*About this exercise*.
Each entry that follows must be output without any deviation.

Dataset records
☆ ☆ ☆

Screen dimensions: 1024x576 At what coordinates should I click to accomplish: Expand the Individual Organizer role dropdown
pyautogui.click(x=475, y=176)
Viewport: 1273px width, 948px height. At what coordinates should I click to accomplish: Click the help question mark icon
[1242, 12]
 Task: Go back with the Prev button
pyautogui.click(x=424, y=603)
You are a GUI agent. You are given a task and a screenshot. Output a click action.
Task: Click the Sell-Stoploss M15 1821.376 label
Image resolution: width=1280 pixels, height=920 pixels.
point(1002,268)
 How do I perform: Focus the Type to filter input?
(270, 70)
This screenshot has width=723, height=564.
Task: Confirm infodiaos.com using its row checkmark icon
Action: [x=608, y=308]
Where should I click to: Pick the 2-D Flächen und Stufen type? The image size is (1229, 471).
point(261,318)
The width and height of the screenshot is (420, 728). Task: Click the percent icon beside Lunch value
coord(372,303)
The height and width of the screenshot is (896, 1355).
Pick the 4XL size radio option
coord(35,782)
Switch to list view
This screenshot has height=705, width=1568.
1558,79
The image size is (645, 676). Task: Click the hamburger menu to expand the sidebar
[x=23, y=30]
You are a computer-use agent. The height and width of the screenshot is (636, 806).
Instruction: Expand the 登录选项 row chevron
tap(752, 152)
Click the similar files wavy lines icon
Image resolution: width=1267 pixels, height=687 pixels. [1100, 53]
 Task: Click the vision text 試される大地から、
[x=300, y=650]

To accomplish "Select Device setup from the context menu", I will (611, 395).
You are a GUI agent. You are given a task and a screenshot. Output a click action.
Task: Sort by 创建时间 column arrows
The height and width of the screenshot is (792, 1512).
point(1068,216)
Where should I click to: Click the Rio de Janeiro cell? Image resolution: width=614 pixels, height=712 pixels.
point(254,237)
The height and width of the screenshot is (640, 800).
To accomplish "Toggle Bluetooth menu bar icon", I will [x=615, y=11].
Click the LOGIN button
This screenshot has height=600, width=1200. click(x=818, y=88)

☆ ☆ ☆

*Answer to this task*.
Screen dimensions: 1024x576 At what coordinates should I click to accomplish: Expand the Individual Organizer role dropdown
pyautogui.click(x=475, y=176)
Viewport: 1273px width, 948px height. At what coordinates should I click to accomplish: Click the help question mark icon
[1242, 12]
 Task: Go back with the Prev button
pyautogui.click(x=424, y=603)
You are a GUI agent. You are given a task and a screenshot. Output a click action.
Task: Click the Sell-Stoploss M15 1821.376 label
Image resolution: width=1280 pixels, height=920 pixels.
point(1002,268)
 How do I perform: Focus the Type to filter input?
(270, 70)
This screenshot has width=723, height=564.
Task: Confirm infodiaos.com using its row checkmark icon
Action: [x=608, y=308]
Where should I click to: Pick the 2-D Flächen und Stufen type? The image size is (1229, 471).
point(261,318)
The width and height of the screenshot is (420, 728). Task: Click the percent icon beside Lunch value
coord(372,303)
The height and width of the screenshot is (896, 1355).
Pick the 4XL size radio option
coord(35,782)
Switch to list view
This screenshot has height=705, width=1568.
1558,79
The image size is (645, 676). Task: Click the hamburger menu to expand the sidebar
[x=23, y=30]
You are a computer-use agent. The height and width of the screenshot is (636, 806).
Instruction: Expand the 登录选项 row chevron
tap(752, 152)
Click the similar files wavy lines icon
Image resolution: width=1267 pixels, height=687 pixels. [1100, 53]
 Task: Click the vision text 試される大地から、
[x=300, y=650]

To accomplish "Select Device setup from the context menu", I will (611, 395).
You are a GUI agent. You are given a task and a screenshot. Output a click action.
Task: Sort by 创建时间 column arrows
The height and width of the screenshot is (792, 1512).
point(1068,216)
Where should I click to: Click the Rio de Janeiro cell? Image resolution: width=614 pixels, height=712 pixels.
point(254,237)
The height and width of the screenshot is (640, 800).
To accomplish "Toggle Bluetooth menu bar icon", I will [x=615, y=11].
Click the LOGIN button
This screenshot has height=600, width=1200. click(x=818, y=88)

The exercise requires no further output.